#### Task statement:
Find the line containing "Instruction: Select the 周K timeframe tab" in the entries below. Restate it and each line after it, word for word, up to and including the line containing "Click the 'qemu_mini_system_demo".
--- Dataset excerpts ---
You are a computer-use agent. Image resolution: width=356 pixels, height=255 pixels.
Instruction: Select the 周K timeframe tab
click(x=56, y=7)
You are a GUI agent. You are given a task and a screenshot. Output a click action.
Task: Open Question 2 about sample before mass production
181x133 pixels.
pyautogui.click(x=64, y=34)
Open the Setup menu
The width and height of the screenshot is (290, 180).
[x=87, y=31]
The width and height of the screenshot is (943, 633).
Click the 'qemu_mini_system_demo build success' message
---
--- Dataset excerpts ---
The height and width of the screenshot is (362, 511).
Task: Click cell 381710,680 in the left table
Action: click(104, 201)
---
--- Dataset excerpts ---
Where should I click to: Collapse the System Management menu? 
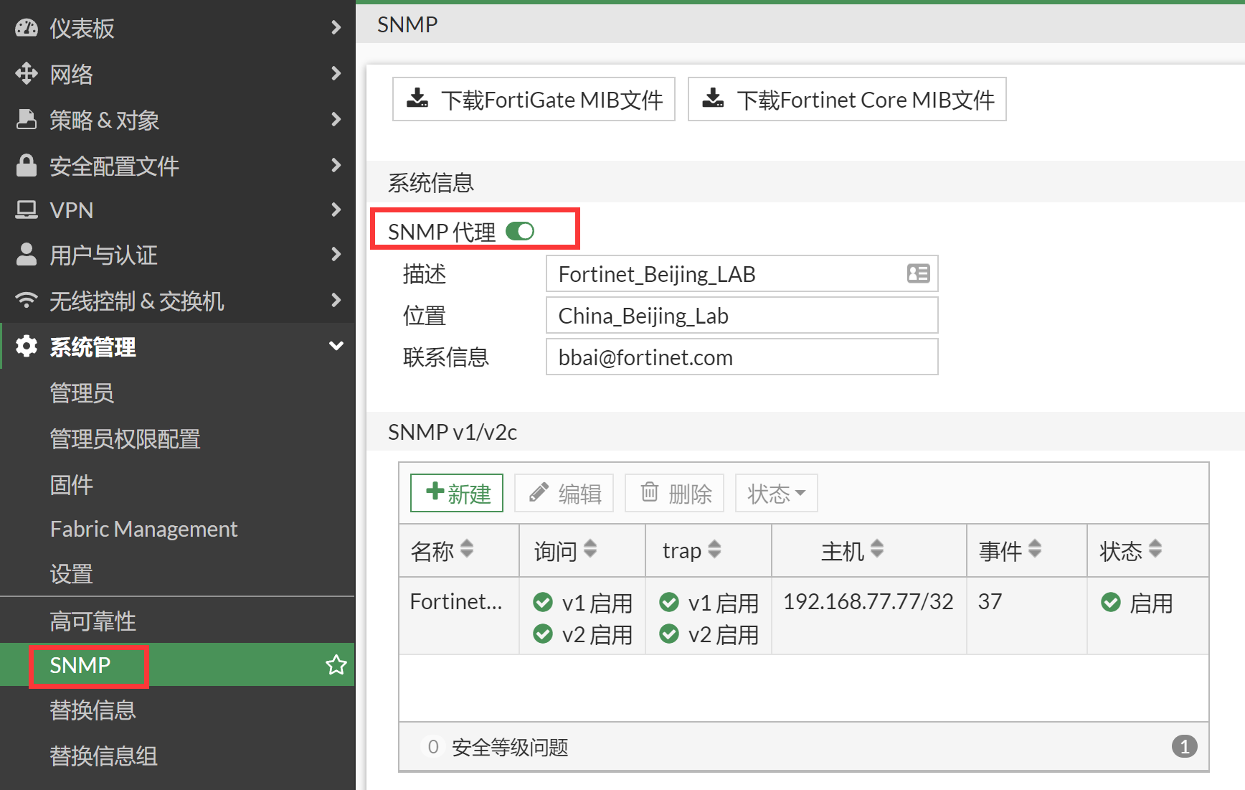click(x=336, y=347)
---
#### Exercise solution:
Instruction: Select the 周K timeframe tab
click(x=56, y=7)
You are a GUI agent. You are given a task and a screenshot. Output a click action.
Task: Open Question 2 about sample before mass production
181x133 pixels.
pyautogui.click(x=64, y=34)
Open the Setup menu
The width and height of the screenshot is (290, 180).
[x=87, y=31]
The width and height of the screenshot is (943, 633).
Click the 'qemu_mini_system_demo build success' message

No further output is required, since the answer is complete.